Наместник вытер обильно выступивший пот — прежде чем в него вцепился умирающий, его вынудили изменить путь! И притом не один раз, а два! А третий — в объятиях.
«Гетера!.. Гетера, которая перегородила своей… всю улицу! Она! И она — тоже с ними!»
Гетера была серьёзной зацепкой. Обычно обитательница кварталов любви проста и бесхитростна. Она — мясо. Она — нема. Нет, не бессловесна, в истерике многословна — но… нема.
«А та гетера была другая, из дорогих… Или специально подучена?..»
— Надо идти к Кинику, — закрыв глаза, вслух произнёс Пилат. — Чего я медлю?
И, виновато вздохнув, добавил:
— Пора.
глава IV
хранитель
«Киником» этого — странника? мудреца? воина? жреца вселенского храма Истины? — Пилат нарёк самолично.
А произошло «наречение» при следующем стечении обстоятельств.
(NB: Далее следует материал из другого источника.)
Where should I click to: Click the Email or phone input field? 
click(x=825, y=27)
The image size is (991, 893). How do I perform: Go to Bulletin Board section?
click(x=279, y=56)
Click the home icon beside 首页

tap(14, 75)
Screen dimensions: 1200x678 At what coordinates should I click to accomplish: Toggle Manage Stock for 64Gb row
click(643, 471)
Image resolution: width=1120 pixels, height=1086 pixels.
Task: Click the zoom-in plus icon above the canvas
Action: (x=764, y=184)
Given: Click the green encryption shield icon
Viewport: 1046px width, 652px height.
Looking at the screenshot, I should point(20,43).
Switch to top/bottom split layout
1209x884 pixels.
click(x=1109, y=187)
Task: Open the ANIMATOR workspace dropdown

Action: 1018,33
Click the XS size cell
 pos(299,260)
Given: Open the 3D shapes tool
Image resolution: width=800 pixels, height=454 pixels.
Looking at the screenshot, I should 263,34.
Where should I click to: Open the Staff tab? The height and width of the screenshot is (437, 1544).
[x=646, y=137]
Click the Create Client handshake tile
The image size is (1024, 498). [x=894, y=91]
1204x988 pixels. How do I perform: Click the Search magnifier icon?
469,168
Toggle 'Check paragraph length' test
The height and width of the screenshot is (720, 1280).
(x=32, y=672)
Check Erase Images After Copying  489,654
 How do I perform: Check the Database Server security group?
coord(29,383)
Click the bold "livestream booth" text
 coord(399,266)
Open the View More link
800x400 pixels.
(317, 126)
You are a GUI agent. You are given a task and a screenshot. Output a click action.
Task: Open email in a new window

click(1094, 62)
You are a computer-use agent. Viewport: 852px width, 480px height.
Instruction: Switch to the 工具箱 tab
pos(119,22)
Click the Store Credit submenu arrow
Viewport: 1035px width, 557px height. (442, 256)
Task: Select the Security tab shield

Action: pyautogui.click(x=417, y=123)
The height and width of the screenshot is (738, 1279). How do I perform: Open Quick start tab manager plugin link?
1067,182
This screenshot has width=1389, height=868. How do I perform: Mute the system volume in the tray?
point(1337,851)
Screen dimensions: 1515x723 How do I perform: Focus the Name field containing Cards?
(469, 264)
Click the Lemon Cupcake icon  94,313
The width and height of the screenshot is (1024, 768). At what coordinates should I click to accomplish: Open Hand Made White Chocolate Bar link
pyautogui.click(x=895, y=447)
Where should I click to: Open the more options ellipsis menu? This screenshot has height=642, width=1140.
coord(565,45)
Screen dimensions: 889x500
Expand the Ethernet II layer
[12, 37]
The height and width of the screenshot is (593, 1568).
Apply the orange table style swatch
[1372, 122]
В своё первое после назначения наместником инспекционное посещение Иерусалима Пилат в сопровождении охраны, как водится, знакомился с достопримечательностями города — и, величайшим усилием воли подавляя зевоту, время от времени выказывал своё восхищение.
«О, боги! — ненавидя эту сторону своей должности, думал Пилат. — Хотя бы одна мысль! Хотя бы одно живое лицо!»
Но его окружали лица только должностные — светившиеся подобострастием и предупредительностью.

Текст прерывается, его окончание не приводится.